» INPUT DATA
===============

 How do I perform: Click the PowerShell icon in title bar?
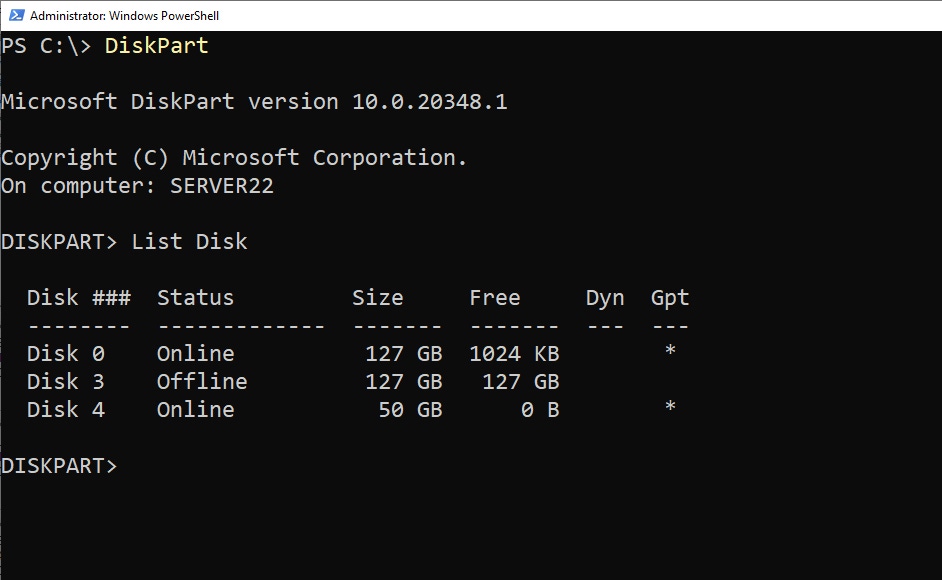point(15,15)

===============

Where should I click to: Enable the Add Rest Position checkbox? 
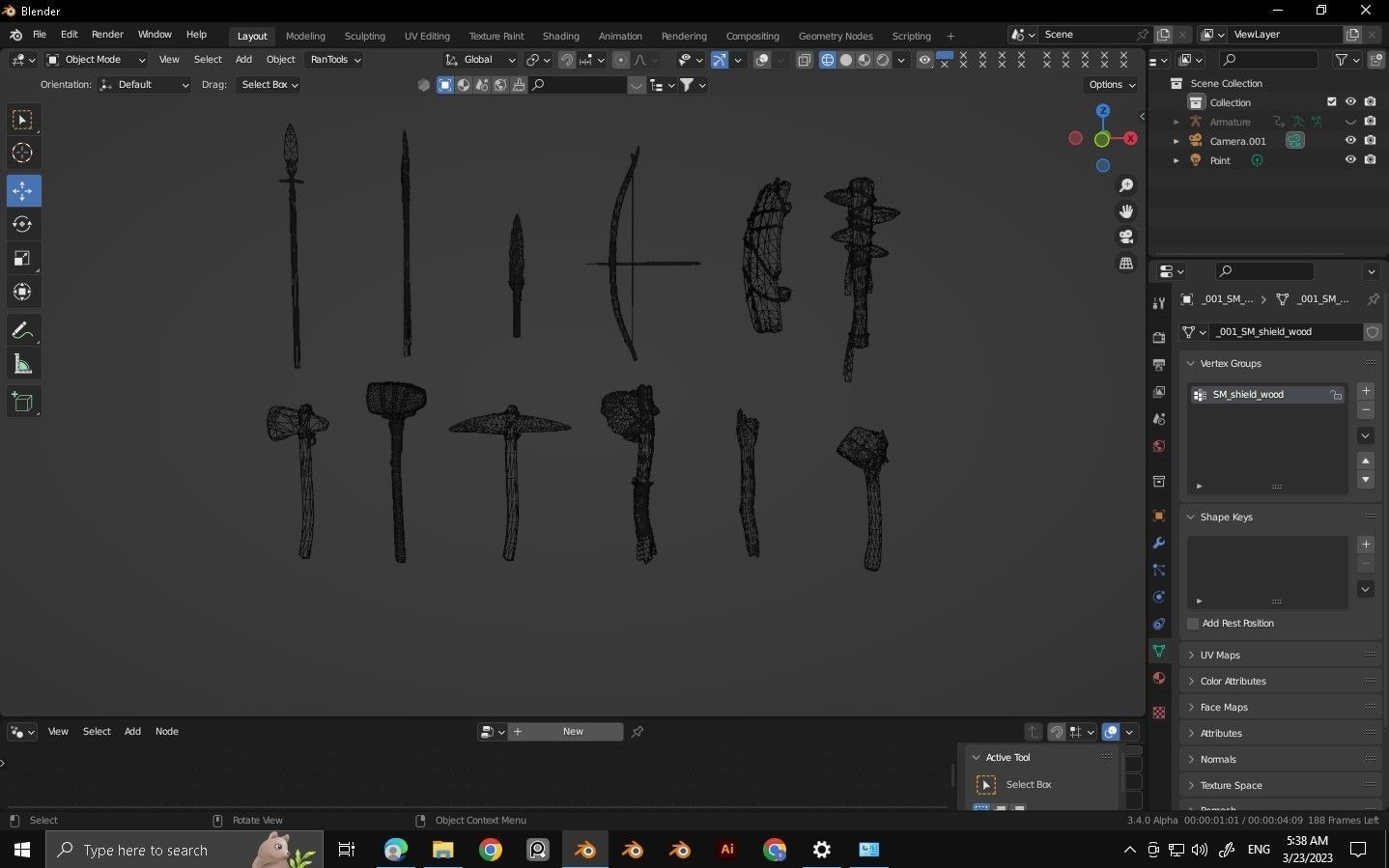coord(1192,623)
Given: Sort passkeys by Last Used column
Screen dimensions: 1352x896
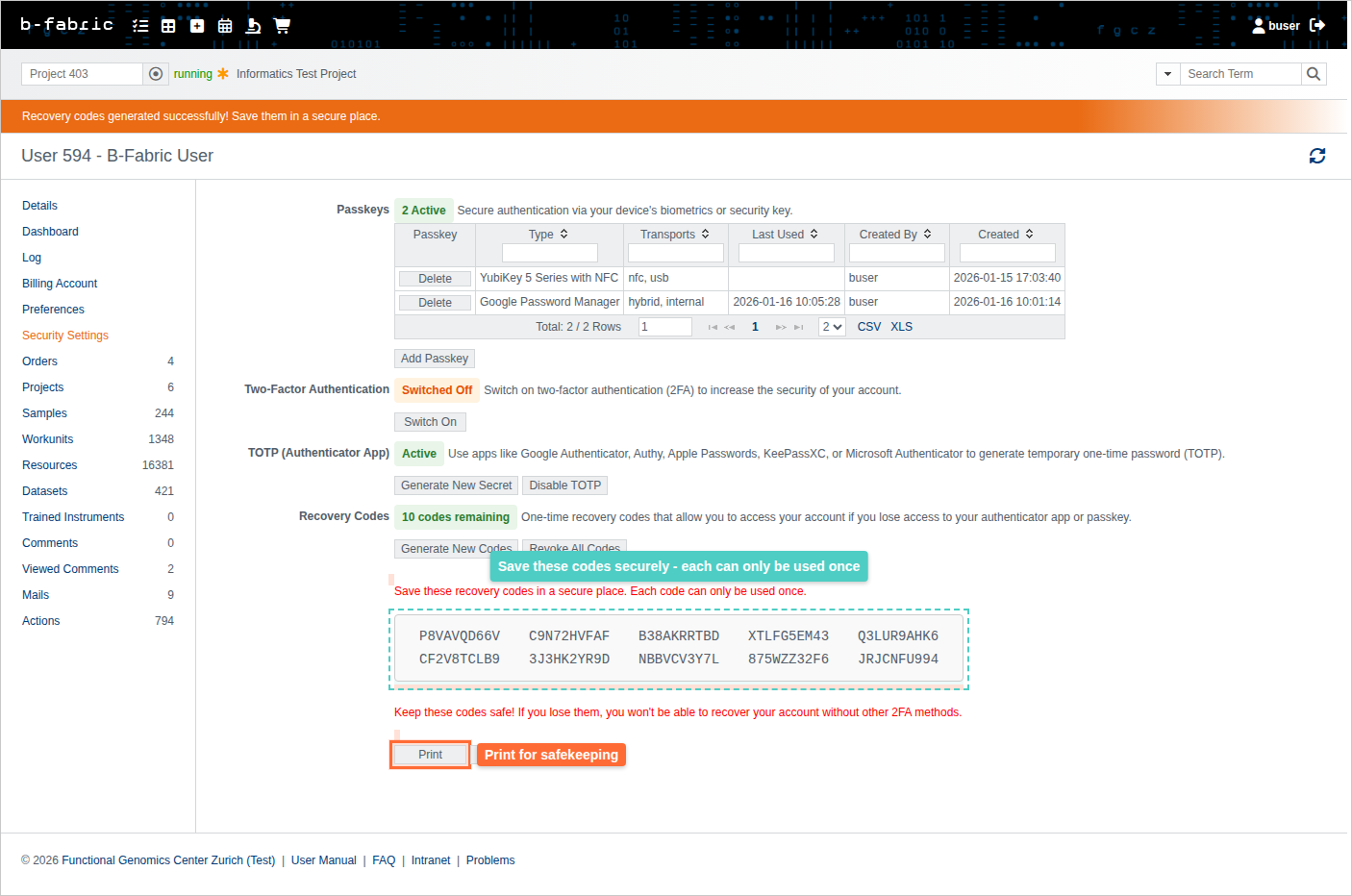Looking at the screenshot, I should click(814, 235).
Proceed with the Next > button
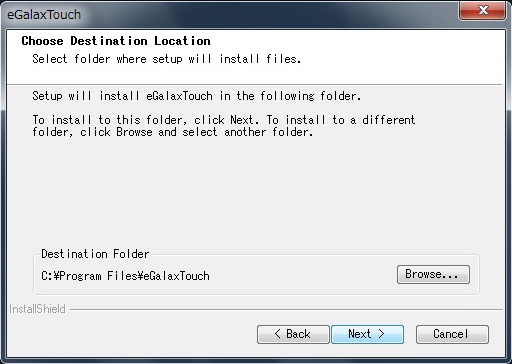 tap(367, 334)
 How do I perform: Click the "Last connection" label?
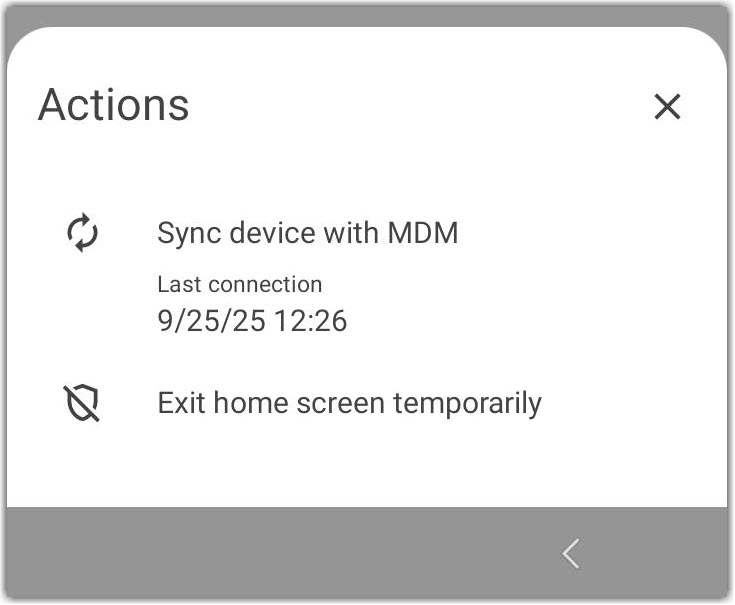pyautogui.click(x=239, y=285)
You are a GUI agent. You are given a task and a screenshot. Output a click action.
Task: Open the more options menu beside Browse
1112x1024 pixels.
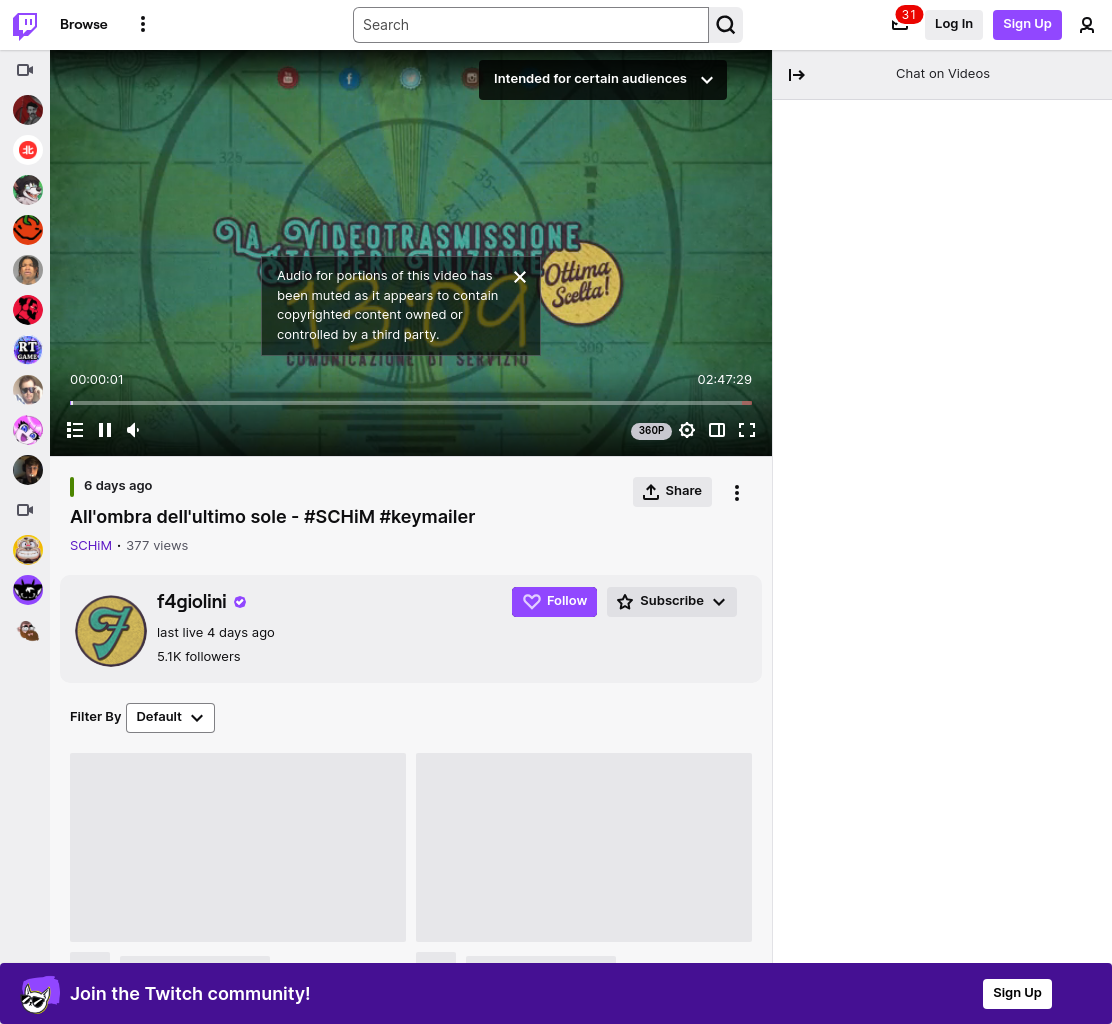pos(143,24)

===============

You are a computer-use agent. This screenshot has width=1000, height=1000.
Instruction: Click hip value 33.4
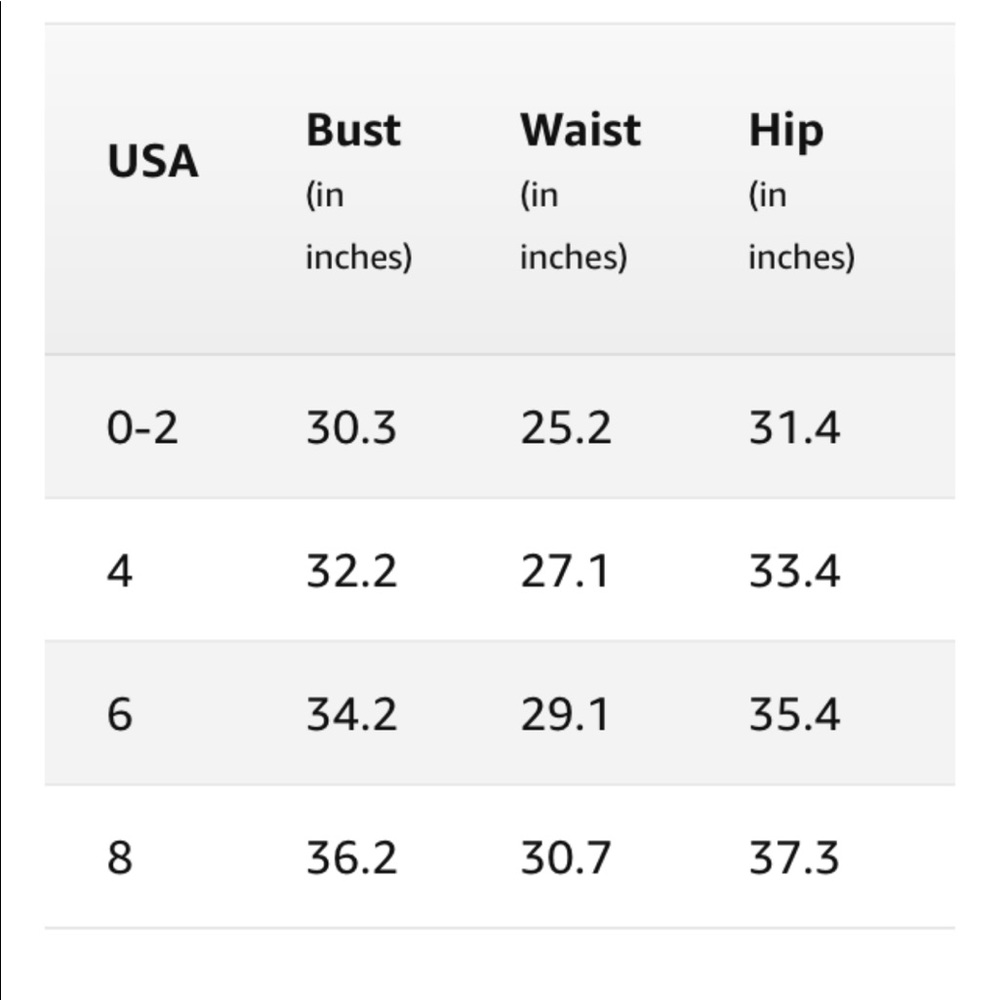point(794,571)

===============

» TASK DETAILS
Using only the data above, copy out the lines that include the word "agent".

» WRITTEN SOLUTION
You are a GUI agent. You are given a task and a screenshot. Output a click action.
You are a computer-use agent. This screenshot has width=1000, height=1000.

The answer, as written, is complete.